Serious adverse reactions were reported in 65% patients who received TECVAYLI, including pneumonia (16%), COVID-19 (15%), cytokine release syndrome (8%), sepsis (7%), pyrexia (5%), musculoskeletal pain (5%), acute kidney injury (4.8%), diarrhoea (3.0%), cellulitis (2.4%), hypoxia (2.4%), febrile neutropenia (2.4%), and encephalopathy (2.4%).
Tabulated list of adverse reactions: The safety data of TECVAYLI was evaluated in MajesTEC-1, which included 165 adult patients with multiple myeloma who received the recommended dosing regimen of TECVAYLI as monotherapy. The median duration of TECVAYLI treatment was 8.5 (Range: 0.2 to 24.4) months.
Table 8 summarises adverse reactions reported in patients who received TECVAYLI. The safety data of TECVAYLI was also evaluated in the all treated population (N=302) with no additional adverse reactions identified.
Adverse reactions observed during clinical studies are listed as follows by frequency category. Frequency categories are defined as follows: very common (≥1/10); common (≥1/100 to <1/10); uncommon (≥1/1000 to <1/100); rare (≥1/10000 to <1/1000); very rare (<1/10000); and not known (frequency cannot be estimated from the available data).
Within each frequency grouping, adverse reactions are presented in order of decreasing seriousness. (See Table 8.)

Description of selected adverse reactions: Cytokine release syndrome: In MajesTEC-1 (N=165), CRS was reported in 72% of patients following treatment with TECVAYLI. One-third (33%) of patients experienced more than one CRS event. Most patients experienced CRS following Step-up Dose 1 (44%), Step-up Dose 2 (35%), or the initial maintenance dose (24%). Less than 3% of patients developed first occurrence of CRS following subsequent doses of TECVAYLI. CRS events were Grade 1 (50%) and Grade 2 (21%) or Grade 3 (0.6%). The median time to onset of CRS was 2 (Range: 1 to 6) days after the most recent dose, with a median duration of 2 (Range: 1 to 9) days.

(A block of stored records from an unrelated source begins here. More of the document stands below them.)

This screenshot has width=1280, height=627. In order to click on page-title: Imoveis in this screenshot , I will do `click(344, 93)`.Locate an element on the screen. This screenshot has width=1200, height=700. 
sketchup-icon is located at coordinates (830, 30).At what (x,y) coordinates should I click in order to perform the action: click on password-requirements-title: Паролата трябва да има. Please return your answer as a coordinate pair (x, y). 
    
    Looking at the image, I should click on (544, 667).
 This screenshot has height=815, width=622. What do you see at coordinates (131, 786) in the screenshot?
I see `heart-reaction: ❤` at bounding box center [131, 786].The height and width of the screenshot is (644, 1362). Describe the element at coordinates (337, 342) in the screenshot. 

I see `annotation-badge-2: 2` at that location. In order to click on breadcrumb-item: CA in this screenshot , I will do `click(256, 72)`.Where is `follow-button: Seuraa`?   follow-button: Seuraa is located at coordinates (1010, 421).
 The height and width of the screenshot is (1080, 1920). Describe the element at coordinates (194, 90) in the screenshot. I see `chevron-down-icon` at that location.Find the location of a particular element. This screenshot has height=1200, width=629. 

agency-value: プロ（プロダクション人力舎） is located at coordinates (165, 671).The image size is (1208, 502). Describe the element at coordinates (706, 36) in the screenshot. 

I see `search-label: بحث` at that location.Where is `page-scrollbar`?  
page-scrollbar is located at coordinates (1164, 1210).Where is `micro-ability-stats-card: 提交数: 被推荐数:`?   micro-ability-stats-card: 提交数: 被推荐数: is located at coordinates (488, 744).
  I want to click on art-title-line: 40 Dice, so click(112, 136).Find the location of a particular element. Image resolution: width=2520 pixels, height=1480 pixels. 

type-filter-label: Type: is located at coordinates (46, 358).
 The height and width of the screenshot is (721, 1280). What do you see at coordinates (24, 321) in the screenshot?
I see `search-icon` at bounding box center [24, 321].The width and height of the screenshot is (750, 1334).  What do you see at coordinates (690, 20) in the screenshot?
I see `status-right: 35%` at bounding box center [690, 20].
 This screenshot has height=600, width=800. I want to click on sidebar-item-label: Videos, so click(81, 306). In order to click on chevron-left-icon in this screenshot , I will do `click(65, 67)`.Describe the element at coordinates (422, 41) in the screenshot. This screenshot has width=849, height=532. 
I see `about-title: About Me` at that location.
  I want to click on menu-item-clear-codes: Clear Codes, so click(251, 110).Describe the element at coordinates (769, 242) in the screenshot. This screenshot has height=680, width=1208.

The most frequent signs and symptoms associated with CRS were fever (72%), hypoxia (13%), chills (12%), hypotension (12%), sinus tachycardia (7%), headache (7%), and elevated liver enzymes (aspartate aminotransferase and alanine aminotransferase elevation) (3.6% each).
In MajesTEC-1, tocilizumab, corticosteroids and tocilizumab in combination with corticosteroids were used to treat CRS in 32%, 11% and 3% of CRS events, respectively.
Neurologic toxicities: In MajesTEC-1 (N=165), neurologic toxicity events were reported in 15% of patients receiving TECVAYLI. Neurologic toxicity events were Grade 1 (8.5%), Grade 2 (5.5%), or Grade 4 (<1%). The most frequently reported neurologic toxicity event was headache (8%).
ICANS was reported in 3% of patients receiving TECVAYLI at the recommended dose. The most frequent clinical manifestation of ICANS reported were confusional state (1.2%) and dysgraphia (1.2%). The onset of neurologic toxicity can be concurrent with CRS, following resolution of CRS, or in the absence of CRS. Seven of nine ICANS events (78%) were concurrent with CRS (during or within 7 days of CRS resolution). The median time to onset of ICANS was 4 (Range: 2 to 5) days after the most recent dose, with a median duration of 3 (Range: 1 to 20) days.
Immunogenicity: Patients treated with subcutaneous teclistamab monotherapy (N=238) in MajesTEC-1 were evaluated for antibodies to teclistamab using an electrochemiluminescence-based immunoassay. One subject (0.4%) developed neutralising antibodies to teclistamab of low-titre.
Reporting of suspected adverse reactions: Reporting suspected adverse reactions after authorisation of the medicinal product is important. It allows continued monitoring of the benefit/risk balance of the medicinal product. Healthcare professionals are asked to report any suspected adverse reactions.